Although stretching scopes beyond that usage is possible, it isn’t trivial or natural – contrary to what common naïve narratives would want you to believe.
OAuth2 scopes are misunderstood. Developers are victim of the “man with a hammer” syndrome here — scopes are the only primitive defined in OAuth2 that has something to do with authorization, and as a result people use them in every authorization scenario — even the ones for which they weren’t conceived. Just like Newtonian laws are enough to tackle simple problems, the same can be said for those naïve uses of scopes — but as soon as architectures get more complicated, people discover (often painfully) that they need to rethink things in quantum terms to get out of trouble.
It certainly doesn’t help that protocol specs aren’t too prescriptive on this point — a common ailment in OAuth2 — but a deeper read usually helps to clarify things. Circumstantial evidence/spec intent and context on one side, “laws of physics” on the other leave little room for interpretation.
Let me stress: most misunderstandings I discuss here come from legitimate authorization requirements; scopes just happen to be the wrong artifact to carry them. If anything, this points to the need for more prescriptive guidance on the matter (for a primer, see Jared Hanson’s session at Identiverse).
Here’s an extra note to clarify further what I am trying to do here, given that I expect some people will push back hard when their beliefs are challenged.
Like everything that doesn’t really exist in ground reality, the semantic of scopes is entirely in our head: a consensual hallucination where we all agree on the meaning of the term — hence formally you are free to refuse the entire premise of this post and use “scope” to mean whatever you like. The main selection criteria I am using here is, what’s the choice of meaning that will be best conducive of us “thinking good thoughts,” as in taking decisions that will make our solutions work reliably? That’s a terribly relative, very arbitrary thing to establish — one that doesn’t scale linearly. Heuristic for prime numbers is super handy and we could embrace it, but if we need to work beyond a certain number it will stop working: our intended range determines whether the heuristic takes care of our needs, or it’s a dangerous oversimplification that will force us to backtrack and rip out a lot of logic in the process. Same with scopes: we can hold on to simplified views and revel in their apparent neatness, and feel the burn when we go beyond trivial cases and start having to architect serious shit.

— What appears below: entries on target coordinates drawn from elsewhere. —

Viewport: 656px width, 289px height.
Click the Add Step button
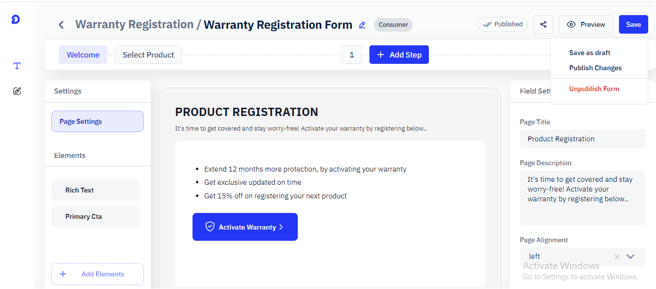coord(399,55)
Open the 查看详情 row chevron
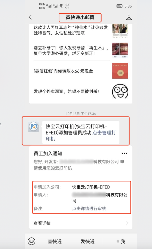 pos(127,223)
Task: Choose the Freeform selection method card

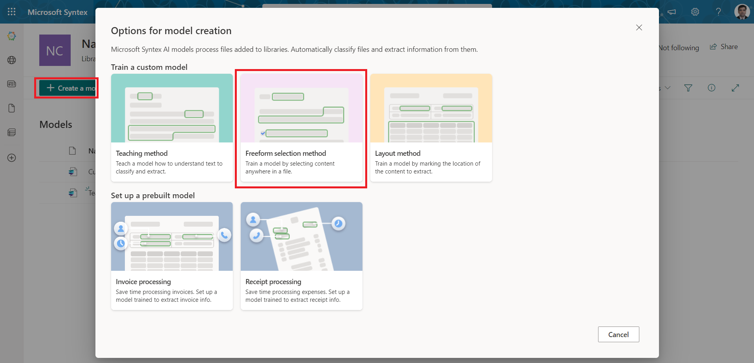Action: pyautogui.click(x=301, y=128)

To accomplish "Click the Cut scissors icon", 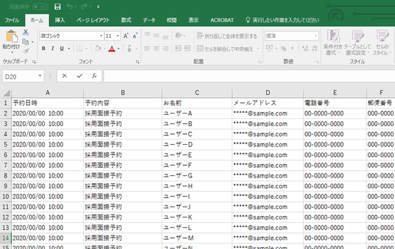I will pyautogui.click(x=25, y=33).
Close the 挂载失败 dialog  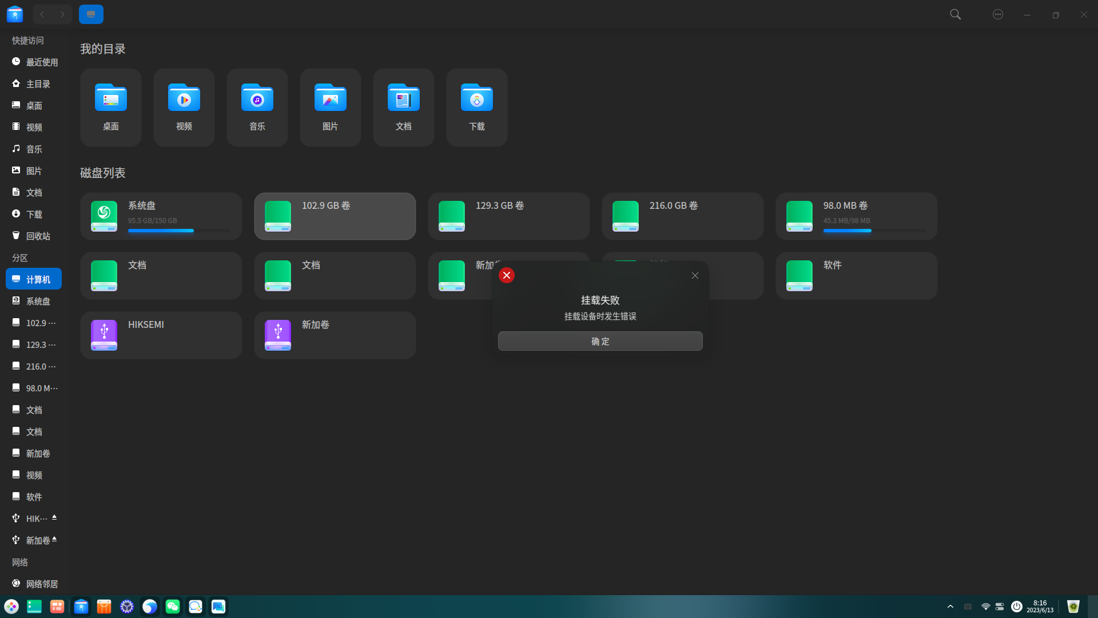coord(695,275)
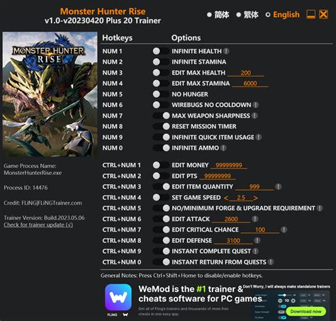Image resolution: width=336 pixels, height=321 pixels.
Task: Show the info tip for Edit Item Quantity
Action: pos(279,186)
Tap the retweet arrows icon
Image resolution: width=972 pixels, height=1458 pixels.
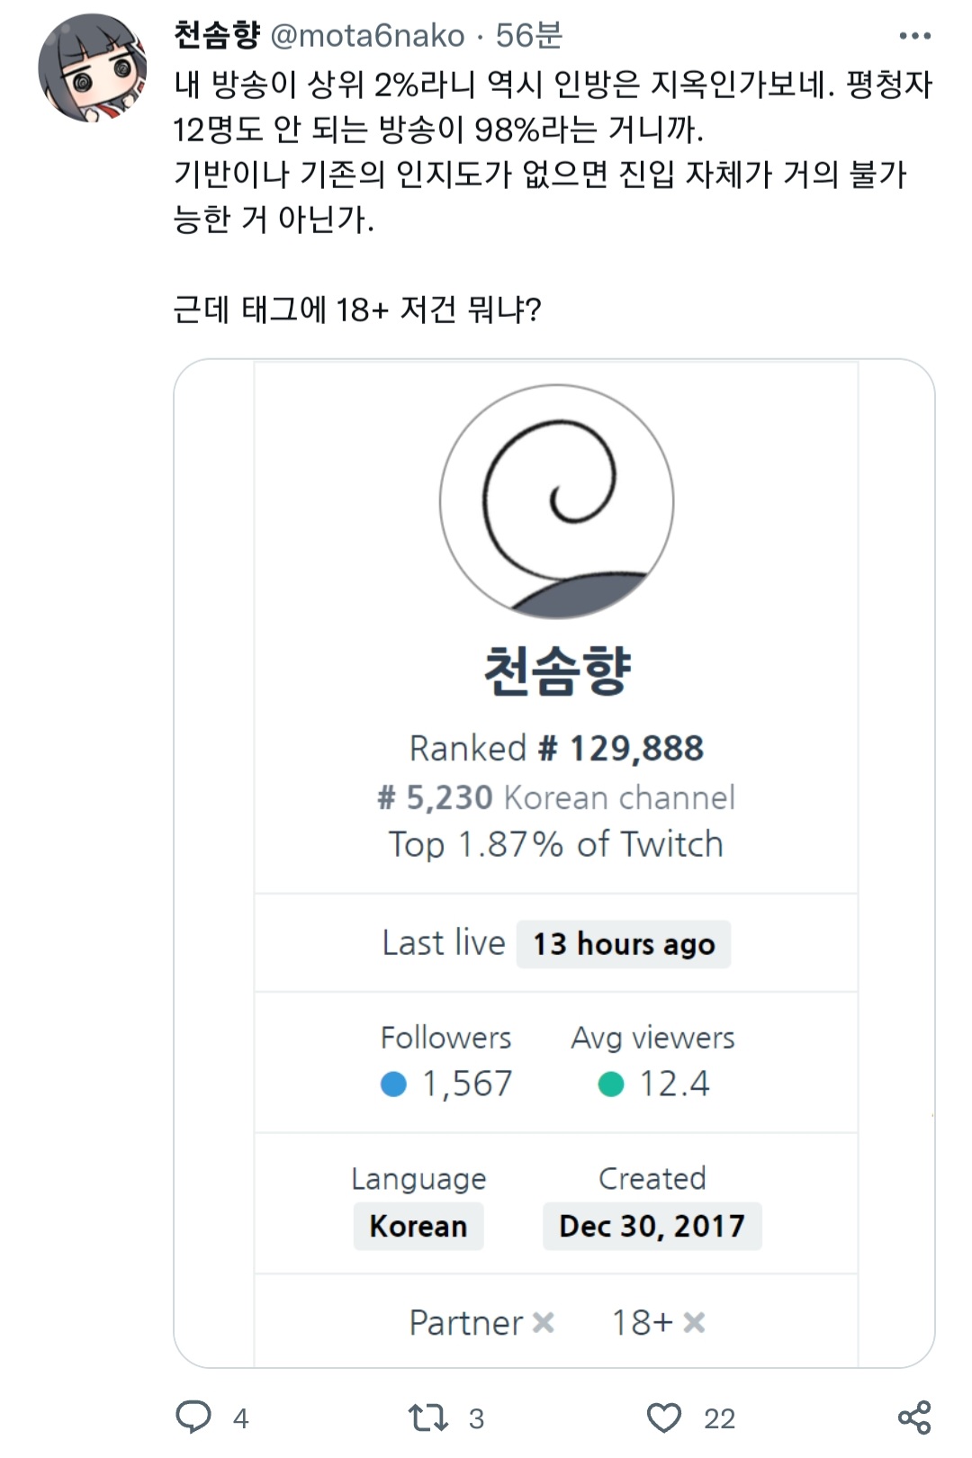(428, 1418)
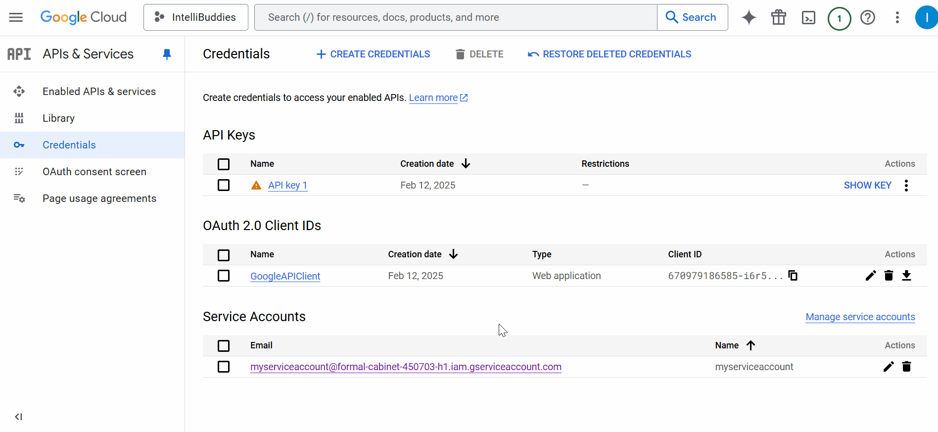This screenshot has width=938, height=432.
Task: Select the API key 1 checkbox
Action: point(224,185)
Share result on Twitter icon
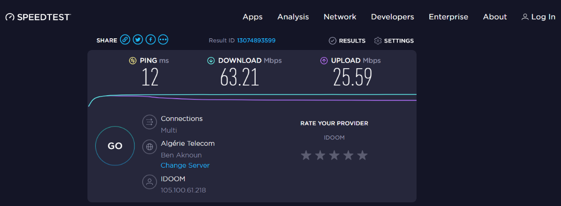Viewport: 561px width, 206px height. (137, 40)
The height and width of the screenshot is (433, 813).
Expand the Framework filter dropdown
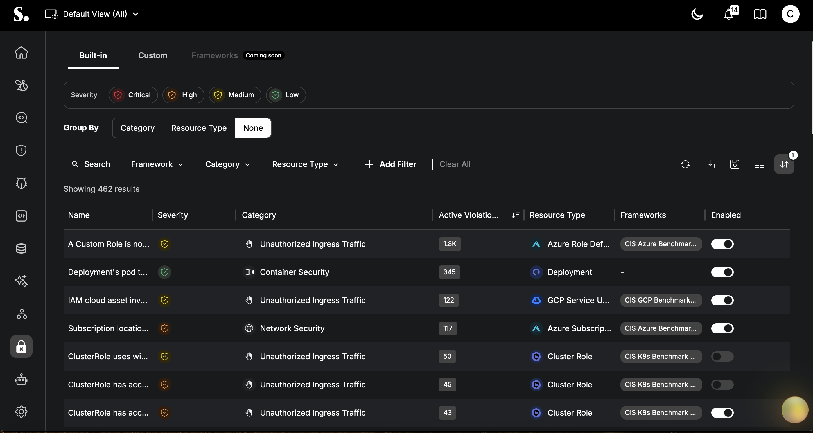(157, 164)
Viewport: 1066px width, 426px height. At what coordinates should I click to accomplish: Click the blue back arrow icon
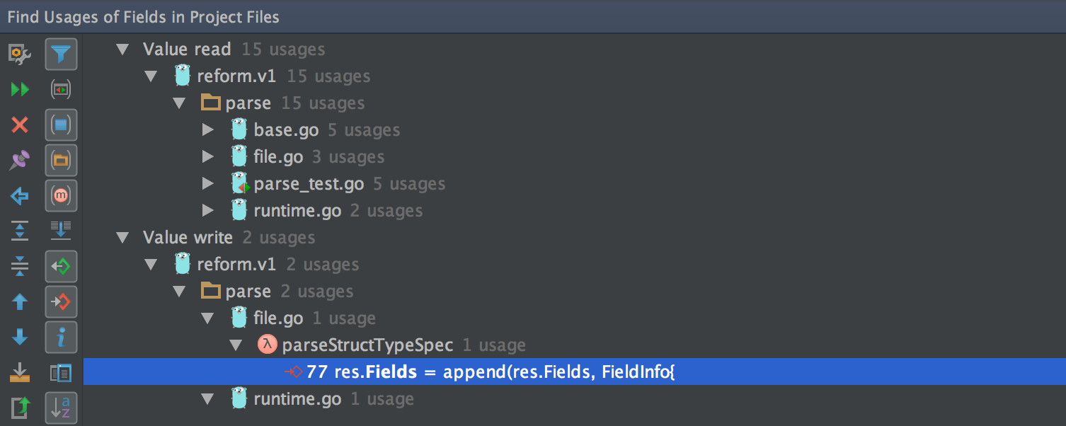click(20, 196)
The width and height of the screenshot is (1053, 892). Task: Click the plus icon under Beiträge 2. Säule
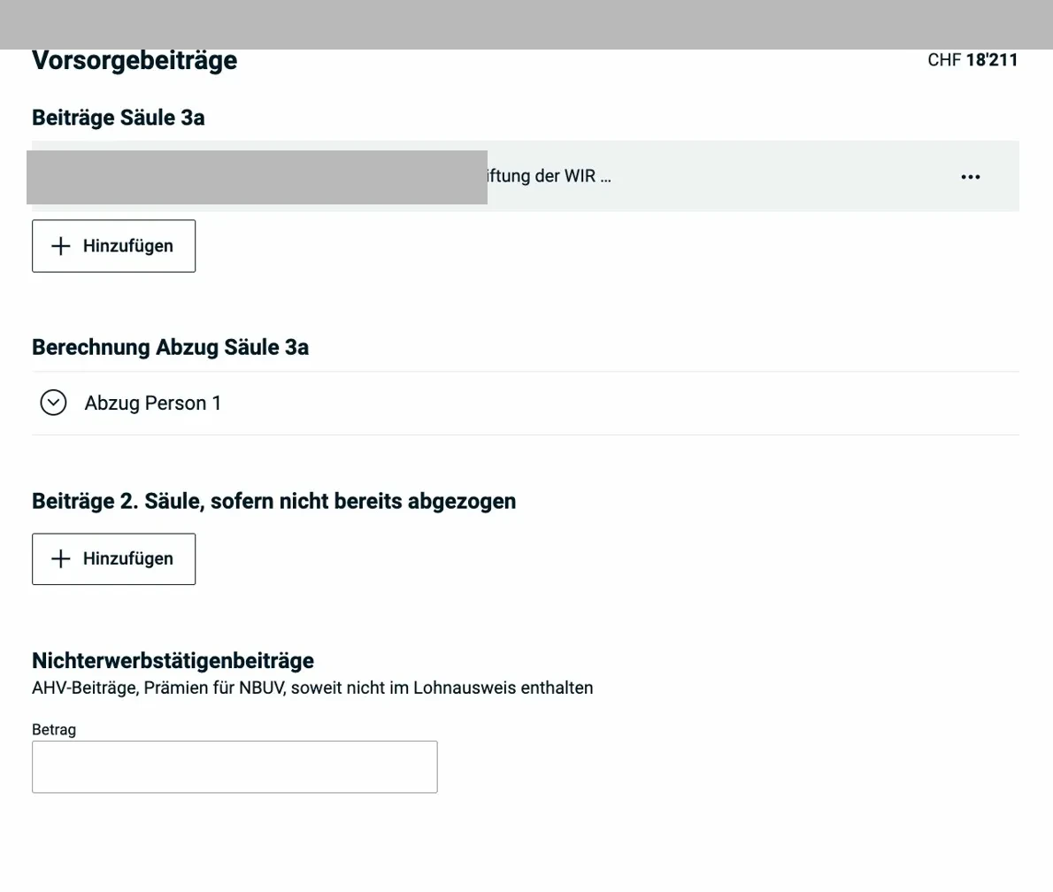point(59,558)
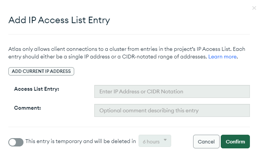This screenshot has height=159, width=259.
Task: Click the "Optional comment describing this entry" placeholder
Action: (149, 110)
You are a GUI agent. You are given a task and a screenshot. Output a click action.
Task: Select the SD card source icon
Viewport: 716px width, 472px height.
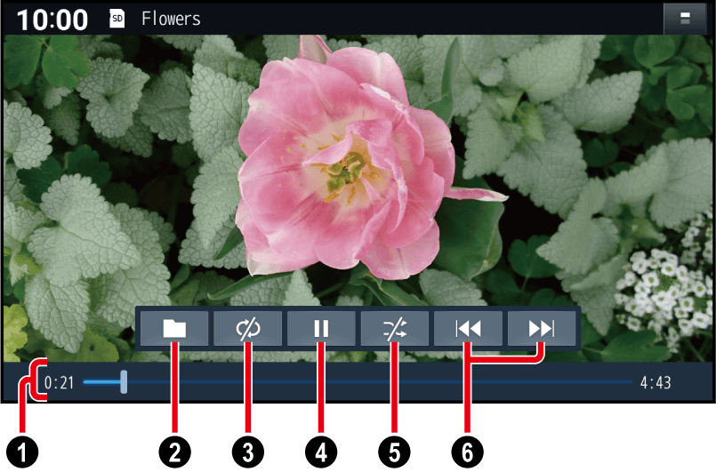click(117, 19)
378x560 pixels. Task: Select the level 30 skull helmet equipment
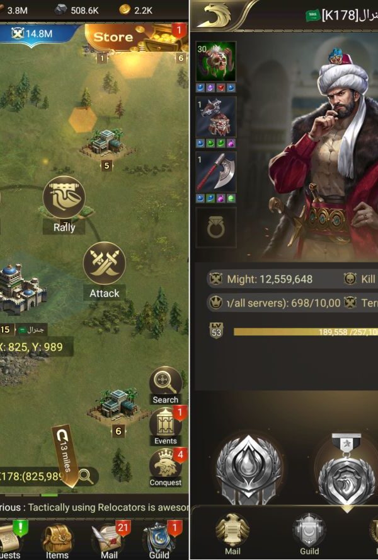click(216, 61)

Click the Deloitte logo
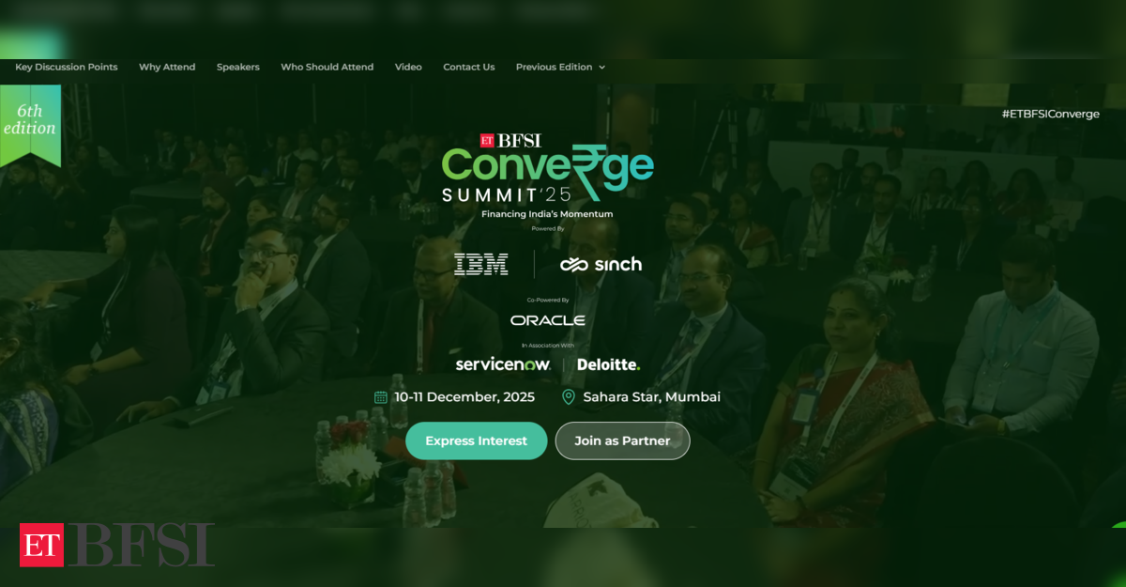(x=609, y=364)
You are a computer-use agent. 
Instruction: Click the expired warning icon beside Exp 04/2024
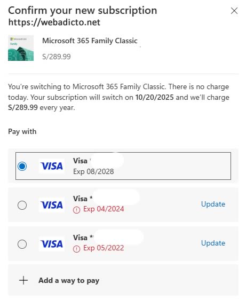click(x=76, y=210)
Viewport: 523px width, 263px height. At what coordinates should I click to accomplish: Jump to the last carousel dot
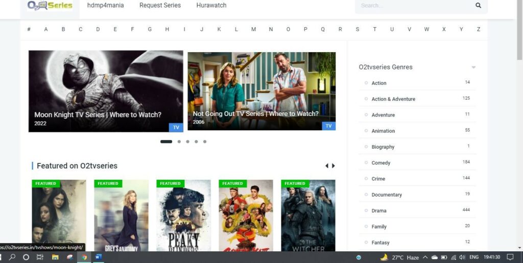205,141
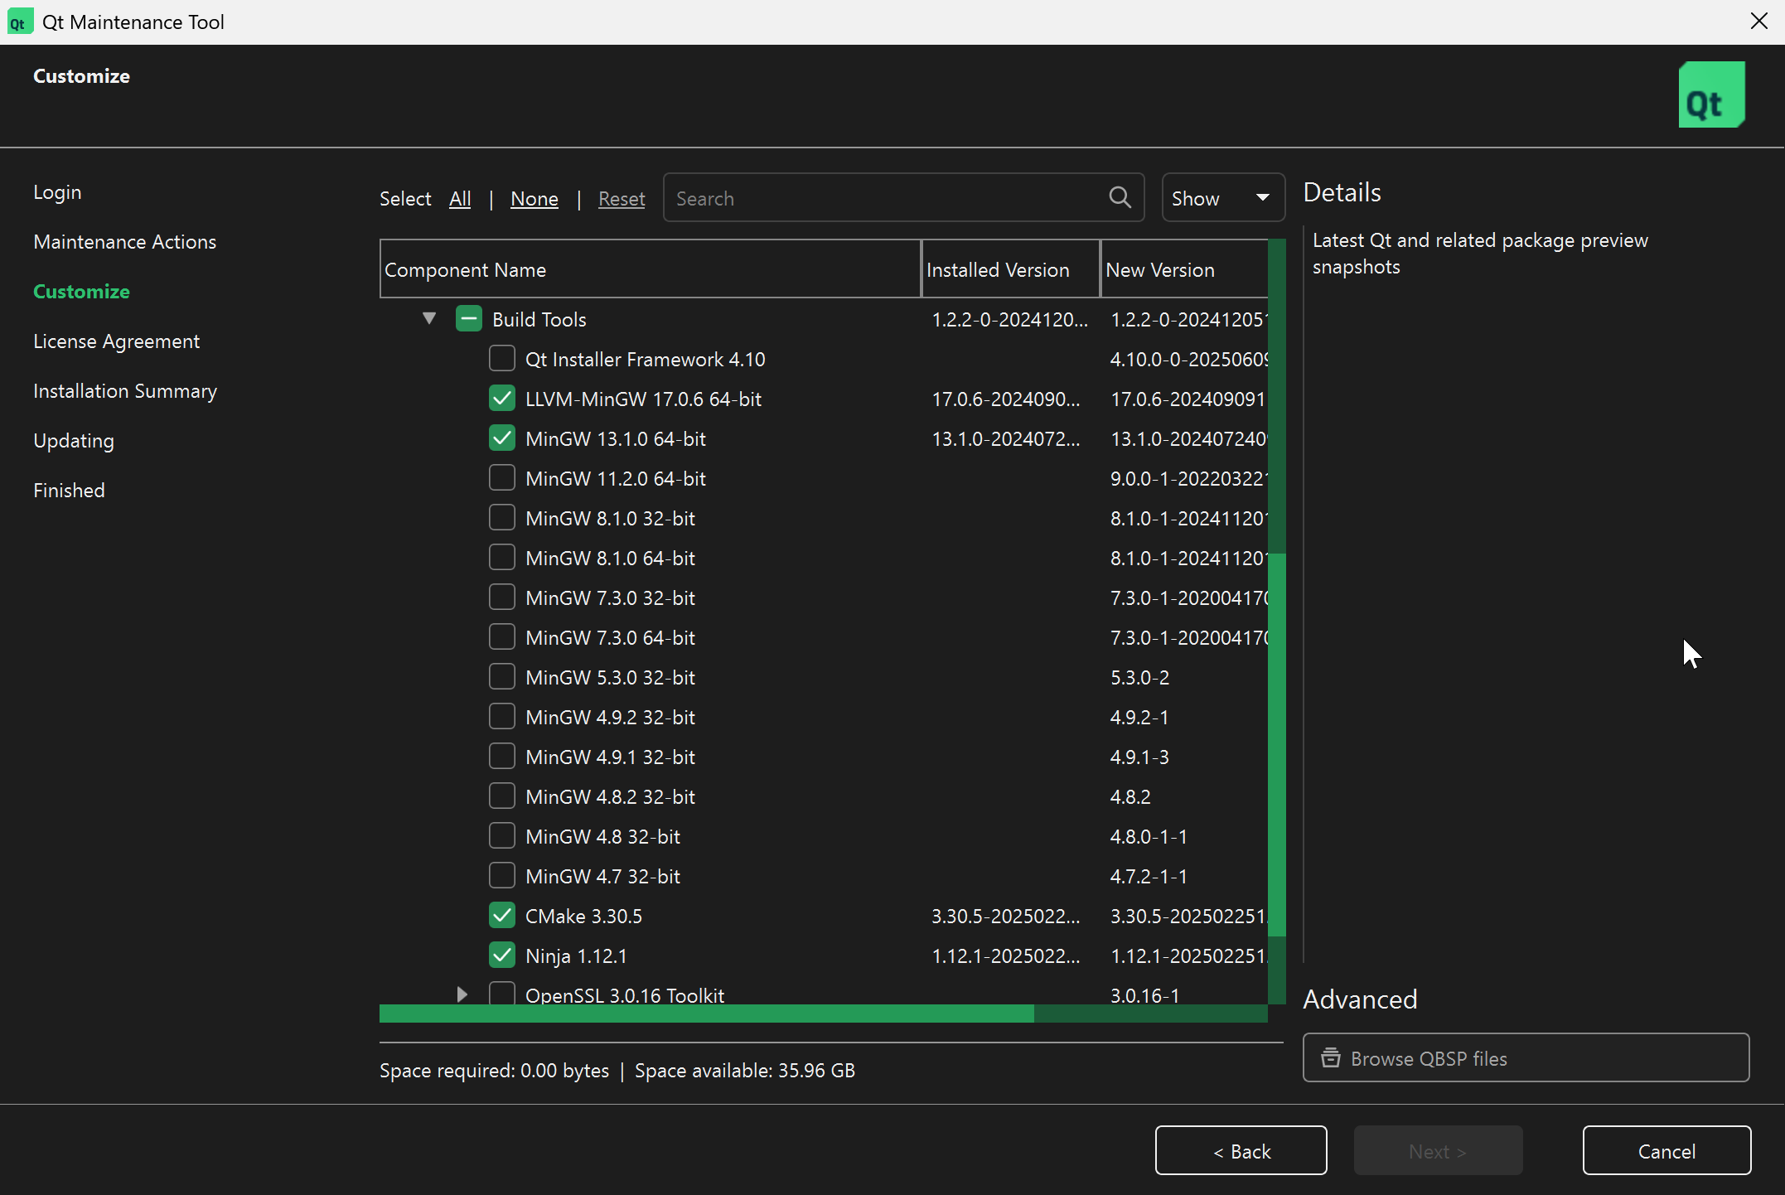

To all intents and purposes, scopes didn’t really exist before OAuth. The quintessential use case OAuth was devised for is a simple scenario, which has been presented ad nauseam already. LinkedIn asks for your Gmail password so it can use it to log in as you in Gmail, programmatically harvest your contacts (via API/scraping/etc) and spread itself; but knowledge of your Gmail password allows LinkedIn to do far more than that (e.g. sending mails on your behalf, read your messages, etc) and put the secrecy of your credentials at risk.
OAuth shows up, devises a mechanism for LinkedIn to ask Gmail just for the action it requires (access contacts) and nothing else — and makes all this possible without ever sharing with LinkedIn your gmail credentials. Done. Scopes happen to be the primitive that OAuth2 introduced for allowing LinkedIn to request delegated access to your Gmail’s contacts, to the exclusion of everything else. Intent clear and mission accomplished, right?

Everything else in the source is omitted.